Vox had two great articles on the opiod crisis.  Drug overdoses now kill more Americans than HIV/AIDS did at its peak. In 2015, more than 52,000 people died of drug overdoses, nearly two-thirds of which were linked to opioids like Percocet, OxyContin, heroin, and fentanyl. That’s more drug overdose deaths than any other period in US history — even more than past heroin epidemics, the crack epidemic, or the recent meth epidemic.
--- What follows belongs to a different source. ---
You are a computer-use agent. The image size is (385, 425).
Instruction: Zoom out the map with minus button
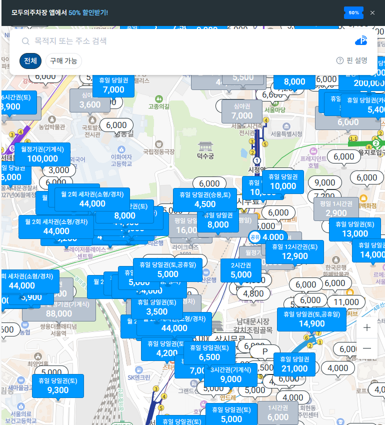[367, 348]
And the preliminary data we have from 2016 suggests that the epidemic may have gotten worse since 2015.  Vox has maps and charts that tell the story:

  1.  Drug overdoses now kill more people than gun homicides and car crashes combined.
  2. Drug, painkiller, heroin, and other opioid overdose deaths are still on the rise.
  3. Opioid overdoses are one reason US life expectancy declined for the first time in decades.
  4. The epidemic is much worse in some states than others.
  5. By and large, the drug overdose epidemic has hit white Americans the hardest.
  6. Americans consume more opioids than any other country.
  7. In some states such as South Carolina, doctors have filled out more painkiller prescriptions than there are people.
  8. Drug companies have made a lot of money from opioids.
  9. At the same time, Americans report greater levels of pain.
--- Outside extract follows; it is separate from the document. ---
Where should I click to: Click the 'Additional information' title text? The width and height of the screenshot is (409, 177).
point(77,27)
A Senate investigation into the pharmaceutical companies’ role and responsibility for the nation’s worst drug overdose crisis in history:  Sen. Claire McCaskill (D-MO), the top Democrat on the Senate Homeland Security and Governmental Affairs Committee, announced that she is requesting marketing, sales, and addiction study material from the companies behind America’s top five opioid products. The investigation, she said, will draw out the role that opioid manufacturers played in causing the epidemic and letting it continue.

As USA Today noted, McCaskill will need Republican support on the committee to be able to subpoena opioid makers’ documents should the companies not comply with her requests.
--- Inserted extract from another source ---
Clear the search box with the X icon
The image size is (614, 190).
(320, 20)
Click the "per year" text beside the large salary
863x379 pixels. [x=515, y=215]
Drug manufacturers played a major role in the epidemic. By marketing their opioid painkillers as safe and effective, they convinced doctors to prescribe painkillers in droves to patients. That allowed the drugs to proliferate, leading not just to widespread painkiller misuse but also to the misuse of more dangerous opioids like heroin and illegally manufactured fentanyl. With this, the risk of overdose increased — spawning the opioid crisis we have today. As opioid painkiller sales increased, more people got addicted — and died.Annual Review of Public Health

Much of this was the result of misleading marketing by major drug companies. In fact, Purdue Pharma, a producer of “hillbilly herion” OxyContin, in 2007 was forced to pay hundreds of millions of dollars in fines due to its false claims about opioids.

In wide-ranging investigations, the Los Angeles Times has uncovered more evidence of how Purdue’s misleading advertisement played out at the ground level. It found that Purdue exaggerated the effectiveness and safety of OxyContin, while covering up any criticisms and complaints about the drug. As a particularly egregious example of why Purdue and its marketers did this, one sales memo uncovered by the Times was literally titled “$$$$$$$$$$$$$ It’s Bonus Time in the Neighborhood!”

Other opioid makers have faced similar allegations. Insys, a drugmaker, allegedly pushed its fentanyl spray for uses far beyond late-stage cancer pain treatment, according to McCaskill’s office. A sales representative claimed that the company’s informal motto was, “Start them high and hope they don’t die.”

A 2014 study in JAMA Psychiatry found many painkiller users were moving on to heroin, and a 2015 analysis by the Centers for Disease Control and Prevention found that people who are addicted to prescription painkillers are 40 times more likely to be addicted to heroin.